» **Available records**
○ ○ ○

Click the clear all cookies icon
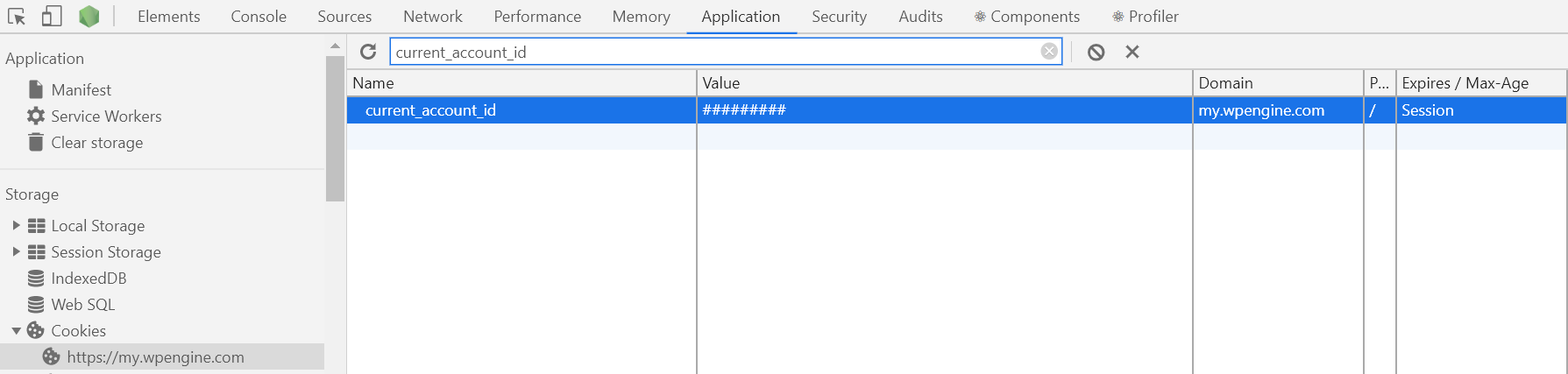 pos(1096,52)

○ ○ ○

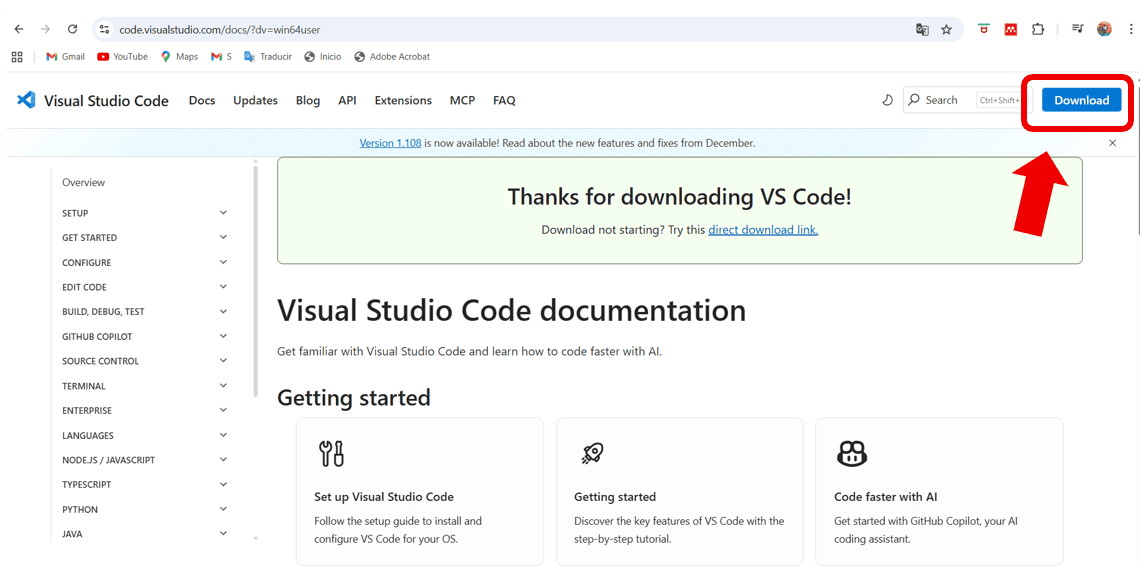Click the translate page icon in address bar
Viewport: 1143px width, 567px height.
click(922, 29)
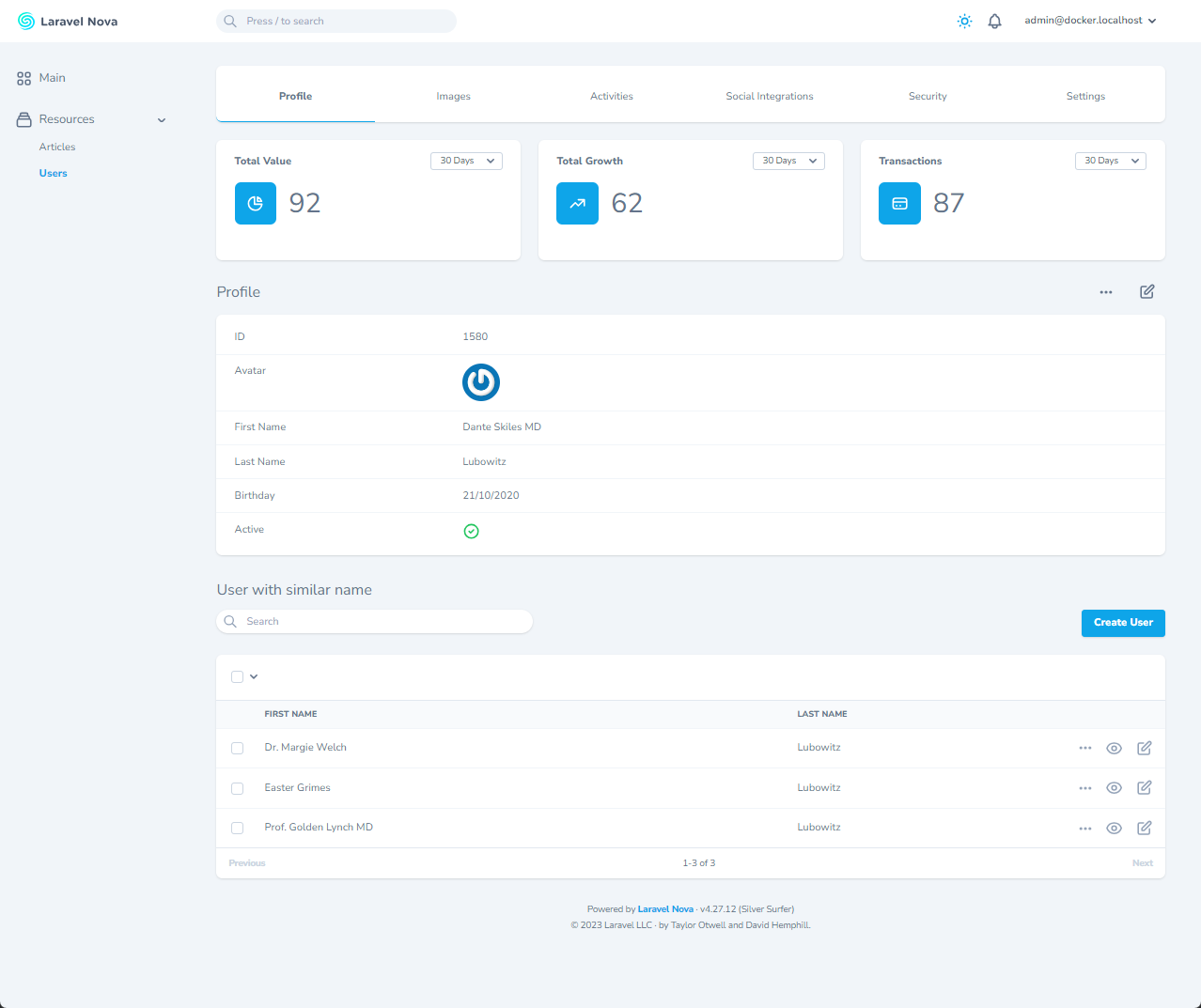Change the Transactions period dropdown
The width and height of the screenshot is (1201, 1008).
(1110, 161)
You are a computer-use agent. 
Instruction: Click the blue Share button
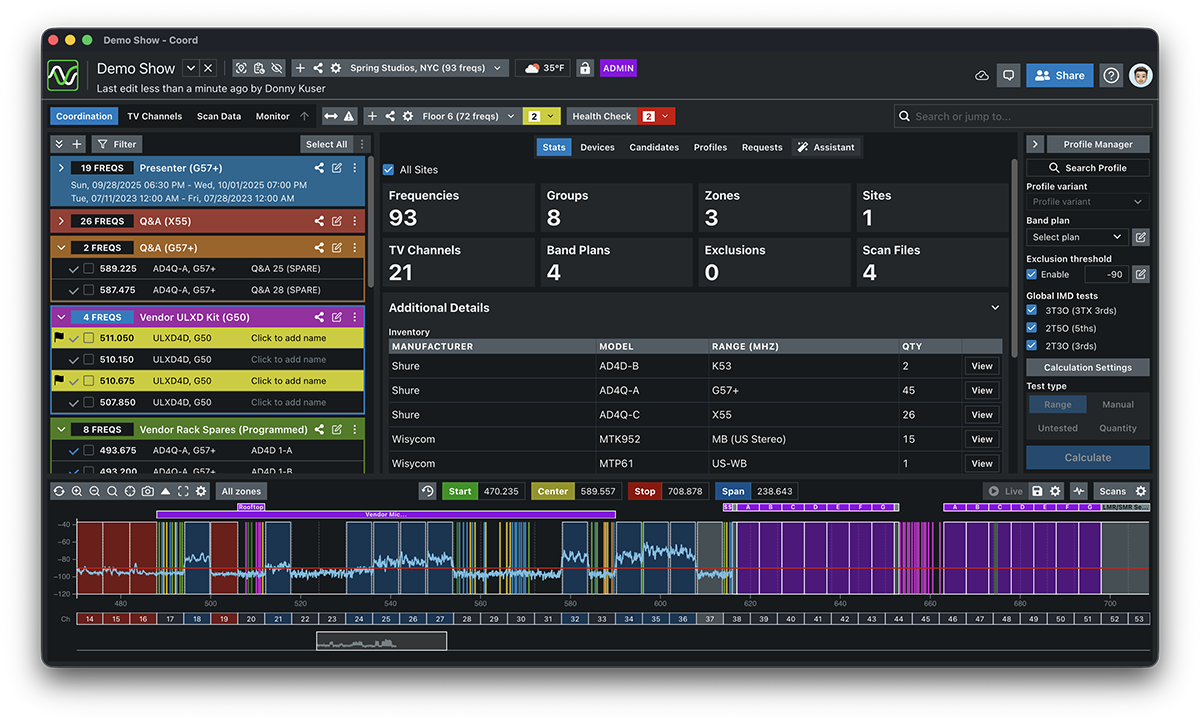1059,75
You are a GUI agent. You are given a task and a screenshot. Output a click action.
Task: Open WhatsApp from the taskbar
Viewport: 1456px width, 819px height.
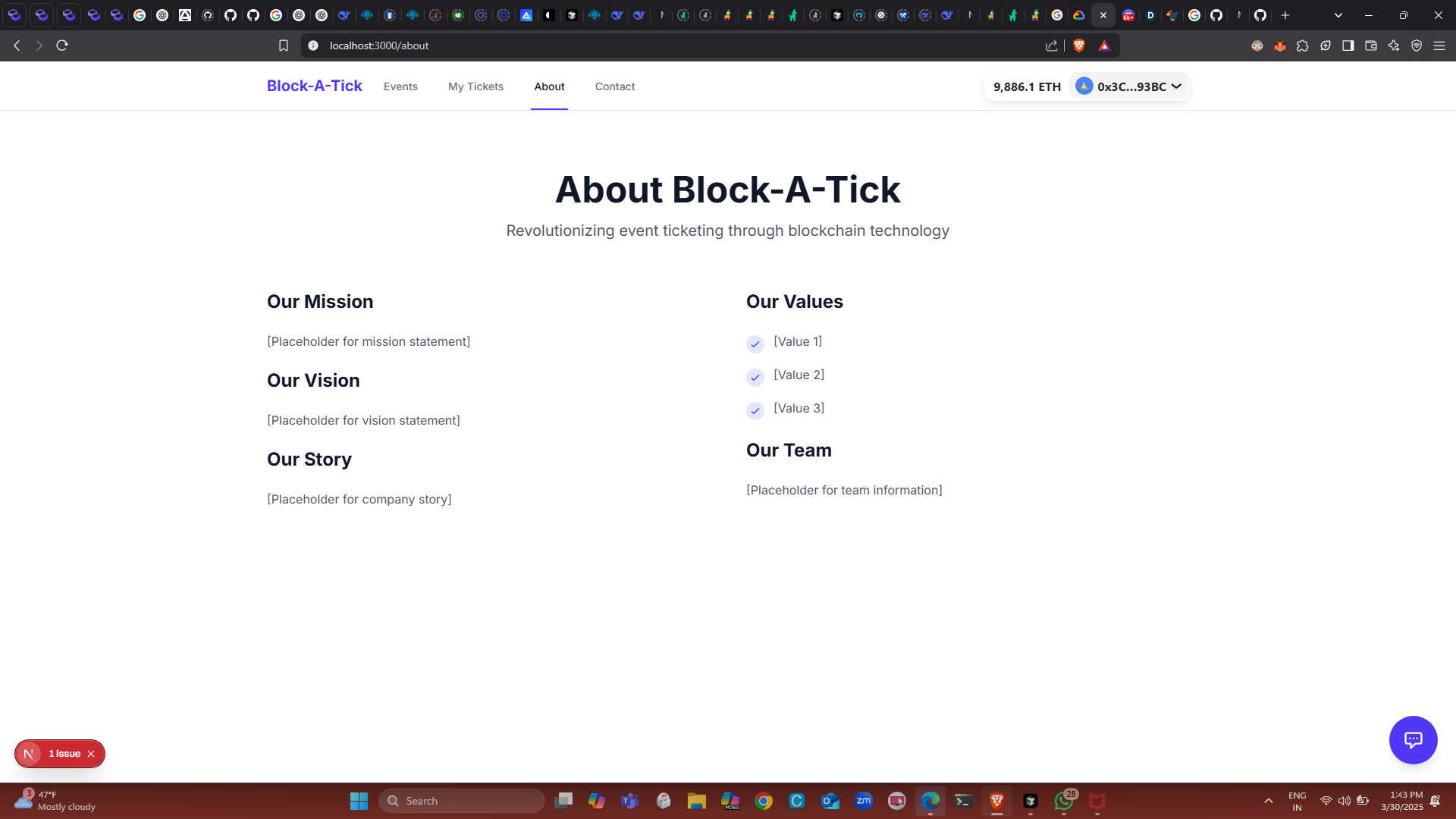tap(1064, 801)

○ ○ ○

» **What this task involves**
Render the lines from the one containing "You are a GUI" through the one containing "tap(1064, 801)" as a two-column CSV with the columns instruction and action, one row for each pair, each value in a single quoted field with line breaks replaced by spaces. Leave the pictures out.

» **Reply to the exercise**
instruction,action
"You are a GUI agent. You are given a task and a screenshot. Output a click action. Task: Open WhatsApp from the taskbar Viewport: 1456px width, 819px height.","tap(1064, 801)"